Friday, November 09, 2007

Sacred Music Needs Governing

ZENIT:


ROME, NOV. 8, 2007 (Zenit.org).- Perhaps a pontifical office with authority over sacred music would correct the abuses that have occurred in this area, suggested a Vatican official.

Monsignor Valentín Miserachs Grau, director of the Pontifical Institute of Sacred Music, said this at a conference last Saturday, marking the 80th anniversary of the diocesan institute of Sacred Music of Trent, L'Osservatore Romano reported.

The pontifical institute directed by the monsignor was originally established by the Holy See in 1911. It is an academic institution dedicated to teaching and also performing sacred music.
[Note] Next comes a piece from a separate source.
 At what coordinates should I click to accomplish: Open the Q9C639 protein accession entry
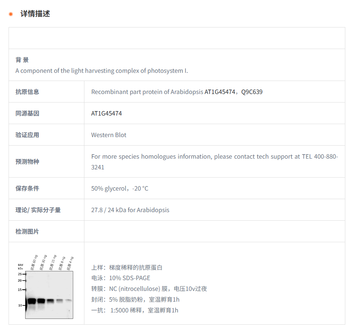pyautogui.click(x=251, y=92)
But, Monsignor Miserachs said, "In my opinion, it would be opportune to establish an office with authority over the material of sacred music."

Need

Monsignor Miserachs contended that "in none of the areas touched on by Vatican II -- and practically all are included -- have there been greater deviations than in sacred music."

"How far we are from the true spirit of sacred music, that is, of true liturgical music," he lamented. "How can we stand it that such a wave of inconsistent, arrogant and ridiculous profanities have so easily gained a stamp of approval in our celebrations?"

It is a great error, Monsignor Miserachs said, to think that people "should find in the temple the same nonsense given to them outside," since "the liturgy, even in the music, should educate all people -- including youth and children."

"Much music written today, or put in circulation, nevertheless ignores not only the grammar, but even the basic ABC's of musical art," he continued. "Due to general ignorance, especially in certain sectors of the clergy," certain media act as loudspeakers for "products that, devoid of the indispensable characteristics of sacred music -- sanctity, true art, universality -- can never procure the authentic good of the Church."

A reform

The monsignor called for a "conversion" back to the norms of the Church. "And that 'norm' has Gregorian chant as its cardinal point, either the chant itself, or as an inspiration for good liturgical music." He noted that his recommendations are not related to Benedict XVI's document on the use of the 1962 Roman Missal.

"'Nova et vetera,'" he urged, "the treasure of tradition and of new things, but rooted in tradition."

Monsignor Miserachs suggested that contact with tradition should "not be limited to the academic realm, or concerts or records." Instead, "it should become again the living song of the assembly that finds in it that which calms their deepest spiritual tensions, and which makes them feel that they are truly the people of God."